How do new aircraft designs come about
Circular economy in aircraft construction
When it comes to making air traffic more environmentally friendly, the first thought is often about emissions. Quieter and more efficient engines that are powered by alternative fuels from bio-kerosene to hydrogen, or even electrically. These are great avenues for lower carbon aviation. - But they are not the only ones: As part of the EU project “SUSTAINair”, researchers from the German Aerospace Center (DLR) are already focusing on sustainability and energy efficiency when manufacturing the aircraft.
As heavy as necessary, as strong as possible
Everything is interrelated in an airplane. Purely mechanically, but also metaphorically. It is important to combine the lightest possible materials as permanently as possible. In classic aircraft construction, segments made of aluminum are connected with metal rivets. This method is durable, but does not contribute negligibly to the high overall weight of the aircraft.
New aircraft designs and concepts rely on lightweight composite materials, above all fiber-reinforced plastics. These fiber composite materials are not only lighter, they also have very good material properties in terms of flexibility. The use of recycled materials is also conceivable here.
The safe and permanent connection of different materials, especially plastics and metals in an aircraft, is a particular challenge. The finished aircraft will later carry passengers safely for decades, and is always exposed to vibrations and other mechanical loads as well as extreme temperature differences.

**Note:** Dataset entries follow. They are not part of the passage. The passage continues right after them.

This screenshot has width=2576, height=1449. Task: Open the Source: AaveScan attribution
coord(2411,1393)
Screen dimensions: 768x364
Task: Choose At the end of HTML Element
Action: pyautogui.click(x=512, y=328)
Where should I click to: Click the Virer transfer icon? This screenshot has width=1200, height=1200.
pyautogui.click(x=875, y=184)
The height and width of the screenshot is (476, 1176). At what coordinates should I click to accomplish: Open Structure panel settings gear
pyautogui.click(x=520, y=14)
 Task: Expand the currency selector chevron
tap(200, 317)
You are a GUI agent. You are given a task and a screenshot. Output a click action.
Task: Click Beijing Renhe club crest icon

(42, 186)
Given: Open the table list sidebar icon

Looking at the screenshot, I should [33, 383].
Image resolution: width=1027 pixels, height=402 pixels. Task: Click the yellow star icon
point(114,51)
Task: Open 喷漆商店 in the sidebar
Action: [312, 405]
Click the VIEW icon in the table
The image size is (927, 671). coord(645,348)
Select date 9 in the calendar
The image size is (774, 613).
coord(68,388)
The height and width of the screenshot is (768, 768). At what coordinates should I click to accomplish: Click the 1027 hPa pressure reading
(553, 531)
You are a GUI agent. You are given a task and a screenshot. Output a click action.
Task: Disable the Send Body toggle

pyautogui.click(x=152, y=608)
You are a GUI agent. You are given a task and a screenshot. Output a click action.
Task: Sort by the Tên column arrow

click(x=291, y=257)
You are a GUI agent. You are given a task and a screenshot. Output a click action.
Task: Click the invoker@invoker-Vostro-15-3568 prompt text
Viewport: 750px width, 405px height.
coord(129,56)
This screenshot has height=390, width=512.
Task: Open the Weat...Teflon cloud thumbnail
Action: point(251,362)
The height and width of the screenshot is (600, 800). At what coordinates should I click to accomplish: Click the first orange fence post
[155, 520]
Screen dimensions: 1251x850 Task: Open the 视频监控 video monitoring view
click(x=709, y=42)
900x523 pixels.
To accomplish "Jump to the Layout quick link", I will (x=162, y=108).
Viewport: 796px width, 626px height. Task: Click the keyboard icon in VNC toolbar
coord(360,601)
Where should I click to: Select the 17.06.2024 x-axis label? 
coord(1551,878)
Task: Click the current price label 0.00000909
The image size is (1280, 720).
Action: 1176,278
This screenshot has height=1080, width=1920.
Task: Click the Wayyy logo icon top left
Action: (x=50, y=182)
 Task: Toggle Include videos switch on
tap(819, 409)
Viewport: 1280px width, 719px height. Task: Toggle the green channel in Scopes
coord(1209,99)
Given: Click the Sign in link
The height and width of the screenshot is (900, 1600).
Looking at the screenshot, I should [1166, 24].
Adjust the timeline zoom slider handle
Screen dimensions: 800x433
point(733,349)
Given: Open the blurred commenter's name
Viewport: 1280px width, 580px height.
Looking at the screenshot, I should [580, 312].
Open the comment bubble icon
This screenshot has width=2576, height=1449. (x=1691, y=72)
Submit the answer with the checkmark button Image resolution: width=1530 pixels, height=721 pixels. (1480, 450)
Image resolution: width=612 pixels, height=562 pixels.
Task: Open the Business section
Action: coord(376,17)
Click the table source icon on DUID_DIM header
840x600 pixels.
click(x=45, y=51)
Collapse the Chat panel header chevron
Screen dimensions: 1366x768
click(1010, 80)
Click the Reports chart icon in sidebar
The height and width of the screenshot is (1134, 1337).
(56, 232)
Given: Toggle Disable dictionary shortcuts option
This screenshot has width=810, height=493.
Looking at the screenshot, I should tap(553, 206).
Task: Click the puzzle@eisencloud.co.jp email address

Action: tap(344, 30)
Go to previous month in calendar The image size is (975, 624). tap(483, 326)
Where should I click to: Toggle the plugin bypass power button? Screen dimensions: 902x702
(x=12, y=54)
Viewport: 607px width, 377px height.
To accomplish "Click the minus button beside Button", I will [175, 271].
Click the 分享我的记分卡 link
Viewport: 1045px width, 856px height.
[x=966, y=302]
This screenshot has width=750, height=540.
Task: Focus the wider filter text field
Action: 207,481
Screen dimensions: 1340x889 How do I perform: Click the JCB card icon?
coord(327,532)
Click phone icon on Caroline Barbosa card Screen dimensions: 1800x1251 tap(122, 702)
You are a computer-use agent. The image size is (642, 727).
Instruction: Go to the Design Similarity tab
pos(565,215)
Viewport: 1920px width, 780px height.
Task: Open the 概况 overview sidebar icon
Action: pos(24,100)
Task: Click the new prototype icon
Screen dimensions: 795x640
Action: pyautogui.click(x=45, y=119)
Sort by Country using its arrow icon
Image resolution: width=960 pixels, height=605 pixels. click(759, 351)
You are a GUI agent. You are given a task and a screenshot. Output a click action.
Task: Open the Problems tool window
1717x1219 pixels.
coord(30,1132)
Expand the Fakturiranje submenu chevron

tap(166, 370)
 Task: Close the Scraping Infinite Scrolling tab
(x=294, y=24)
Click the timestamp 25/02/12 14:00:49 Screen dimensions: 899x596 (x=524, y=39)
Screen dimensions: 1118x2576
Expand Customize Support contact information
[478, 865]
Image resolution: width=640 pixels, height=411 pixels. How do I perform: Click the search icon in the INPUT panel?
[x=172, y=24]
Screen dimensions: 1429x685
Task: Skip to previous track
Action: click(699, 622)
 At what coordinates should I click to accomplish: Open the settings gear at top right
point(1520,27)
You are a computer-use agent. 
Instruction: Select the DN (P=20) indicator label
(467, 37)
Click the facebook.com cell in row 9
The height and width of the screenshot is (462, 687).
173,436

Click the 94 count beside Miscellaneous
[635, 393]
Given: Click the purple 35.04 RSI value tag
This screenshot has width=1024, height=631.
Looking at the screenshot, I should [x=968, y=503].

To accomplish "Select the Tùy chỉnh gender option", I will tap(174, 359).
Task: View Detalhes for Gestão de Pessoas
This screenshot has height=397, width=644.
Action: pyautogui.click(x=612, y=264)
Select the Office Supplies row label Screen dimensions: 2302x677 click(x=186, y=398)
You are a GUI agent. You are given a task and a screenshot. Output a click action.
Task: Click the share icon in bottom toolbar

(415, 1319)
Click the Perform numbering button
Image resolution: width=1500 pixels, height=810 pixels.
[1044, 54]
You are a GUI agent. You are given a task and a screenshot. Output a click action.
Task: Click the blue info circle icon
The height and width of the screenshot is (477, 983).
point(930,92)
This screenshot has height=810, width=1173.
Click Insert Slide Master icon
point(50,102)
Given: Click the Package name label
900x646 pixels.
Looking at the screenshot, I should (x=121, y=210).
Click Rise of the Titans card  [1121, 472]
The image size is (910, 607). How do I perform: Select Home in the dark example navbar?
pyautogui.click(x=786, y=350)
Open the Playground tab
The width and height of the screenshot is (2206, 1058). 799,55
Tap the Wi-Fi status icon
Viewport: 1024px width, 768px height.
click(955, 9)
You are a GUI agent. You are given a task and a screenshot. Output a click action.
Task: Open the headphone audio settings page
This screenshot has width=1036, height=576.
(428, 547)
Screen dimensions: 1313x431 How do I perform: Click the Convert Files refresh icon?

The scientists at the DLR Institute for Materials Research in Cologne are therefore developing and testing combinations of different joining techniques. The surface of metallic components (titanium and aluminum alloys) is roughened by laser at the nano level in such a way that an optimal adhesive bond with fiber-reinforced plastics is achieved. In addition, macrostructures are created with the help of additive manufacturing processes (3D printing), which ensure an additional mechanical connection between the two materials. This can be, for example, small pins on metal plates, which represent a double safeguard of the connection point.
By continuing research into the strength of such joining techniques, safety margins can be defined more precisely in the future, which can contribute to further weight reduction.
Laser and titanium
Another manufacturing technology that is rapidly growing in importance for the aerospace industry is "Laser Powder Bed Fusion (LPBF)", better known as 3D laser printing of metallic components. It is an additive process in which metallic alloys are applied in powder form in a flat bed and then laser-welded in layers with pinpoint accuracy. This enables complex components, such as the compressor blades of aircraft turbines, to be built with geometries that were previously difficult to impossible to produce. Another advantage is that this technology also enables the economical production of individual parts or small series, as often occurs in the aerospace industry. Conventional manufacturing processes, such as milling a component from a metal block, lead to a high proportion of waste that is difficult or impossible to recycle.
The titanium powder from 3D printing, which is often used for highly stressed structures, can basically be reprocessed and reused. During processing, however, attention must be paid to the uniformity of the granular structure and the embrittlement of the titanium due to oxidation must be avoided.
The key to avoiding oxidation of the powdery material lies in the moisture and gas tightness of the workroom in the laser printer. According to current specifications, titanium powder used for aerospace applications must be completely new. “Our goal is to achieve good mechanical properties even in components that have been made from recycled powder in order to enable powder recycling. With costs of around 300 euros per kilogram and considering the production costs, this would be a big step from an economic and ecological point of view, ”says Dr. Miriam Löbbecke, Department of Metallic and Hybrid Materials at the DLR Institute for Materials Research.
SUSTAINair is part of the EU program "Horizon 2020". It aims to identify and develop solutions to increase the resource efficiency of aircraft in the sense of a circular economy approach. At the same time, waste and material costs should be reduced over the entire life cycle of the aircraft. SUSTAINair started in 2021 and has a budget of five million euros over a period of three and a half years. The consortium consists of eleven European research and industry partners.